══ Data lines

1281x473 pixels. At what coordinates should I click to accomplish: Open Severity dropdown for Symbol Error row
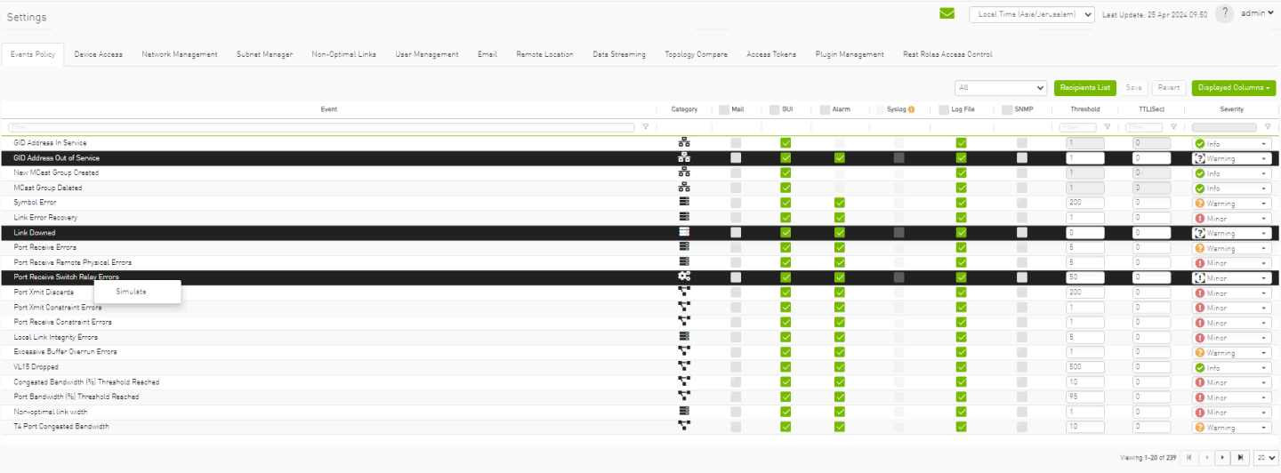tap(1231, 204)
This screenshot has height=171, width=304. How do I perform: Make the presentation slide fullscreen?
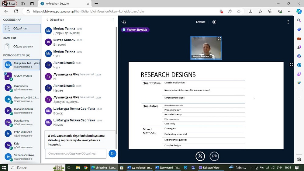tap(291, 65)

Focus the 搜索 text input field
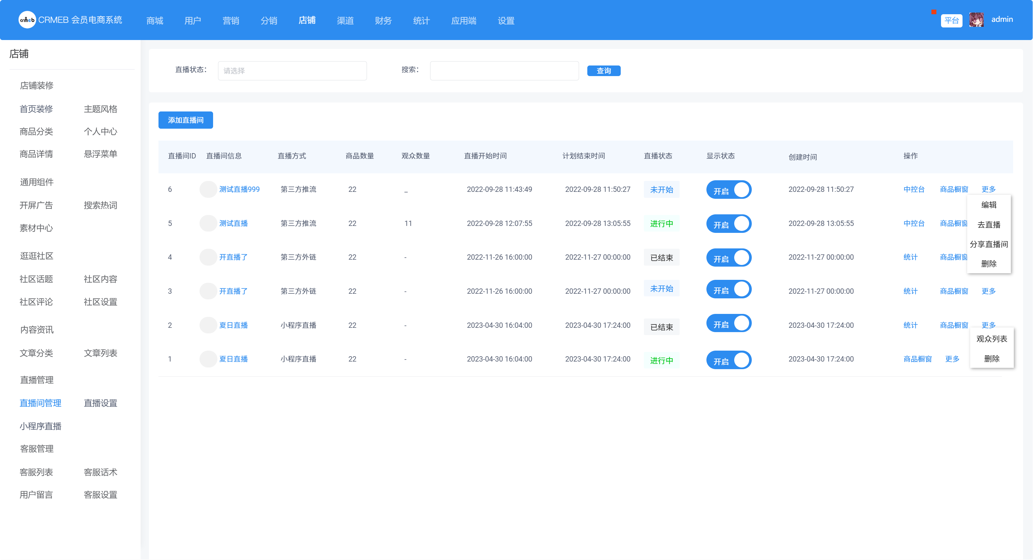point(504,71)
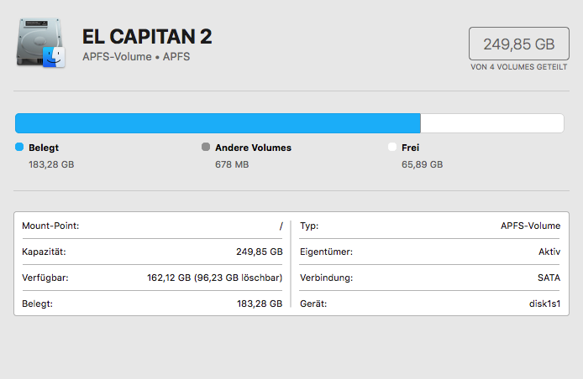Select the Kapazität row in the table

pyautogui.click(x=152, y=252)
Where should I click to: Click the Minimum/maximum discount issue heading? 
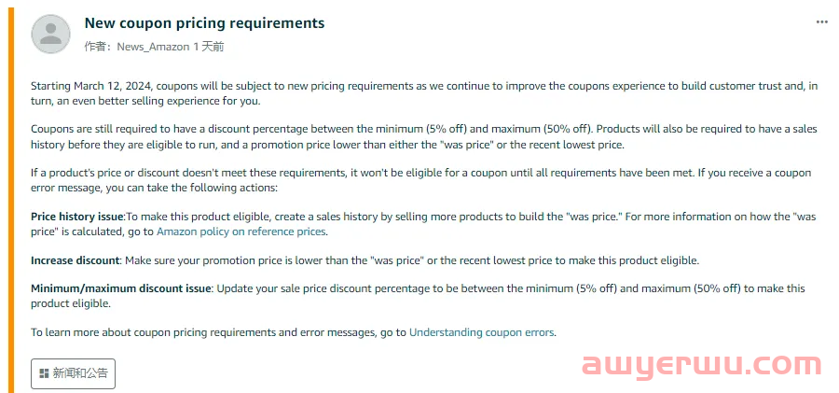click(120, 288)
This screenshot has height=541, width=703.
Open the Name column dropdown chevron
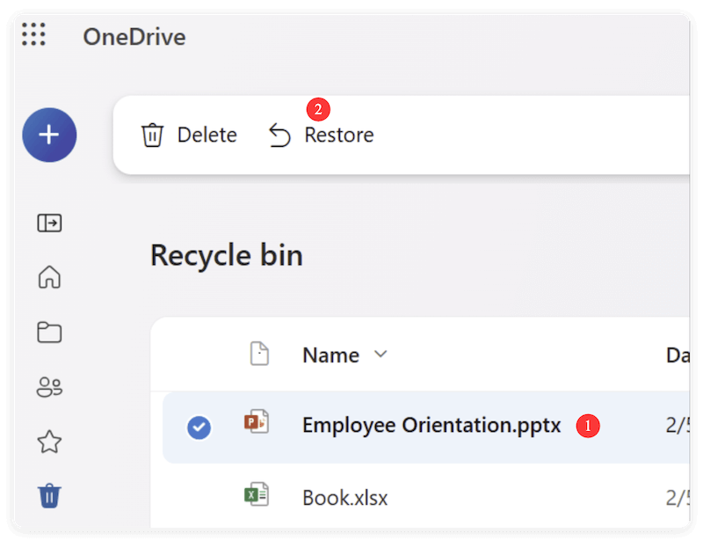point(380,355)
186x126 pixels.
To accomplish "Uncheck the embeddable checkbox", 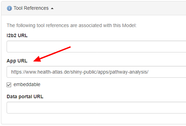I will coord(9,85).
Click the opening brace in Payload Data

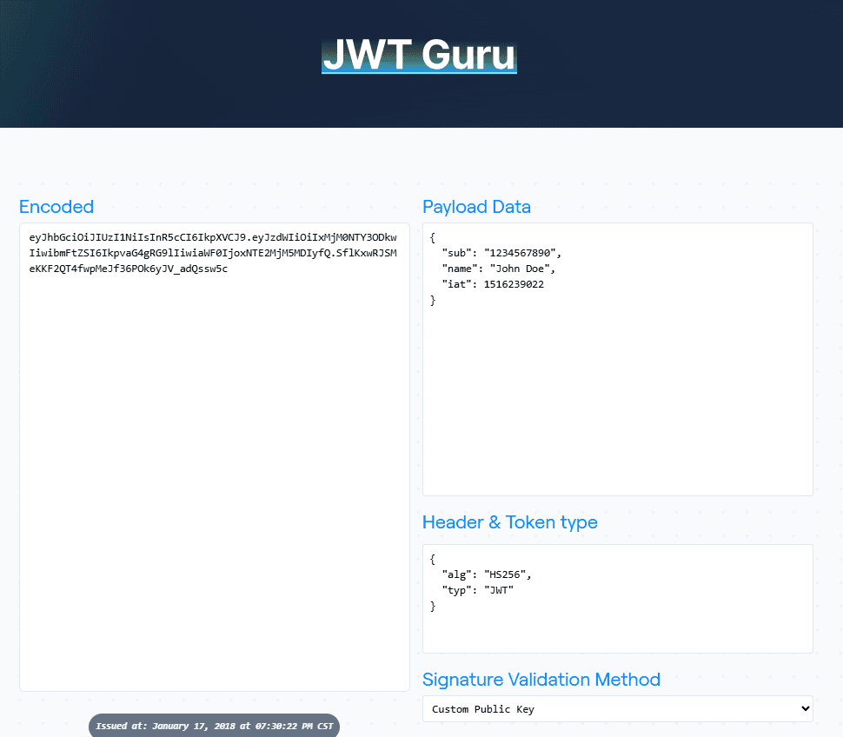click(x=430, y=237)
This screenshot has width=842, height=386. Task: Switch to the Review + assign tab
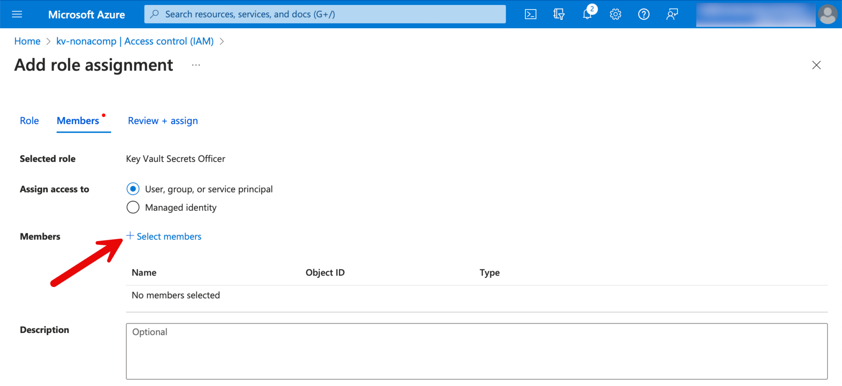point(163,121)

════

# Instructions to follow
Reproduce the records from the line with "Focus the 搜索 text input field" up to and including the line with "click(120, 288)", unchanged and without the pictures.

# Response
Focus the 搜索 text input field
point(504,71)
Select the Kapazität row in the table

pyautogui.click(x=152, y=252)
Where should I click to: Click the Minimum/maximum discount issue heading? 
click(120, 288)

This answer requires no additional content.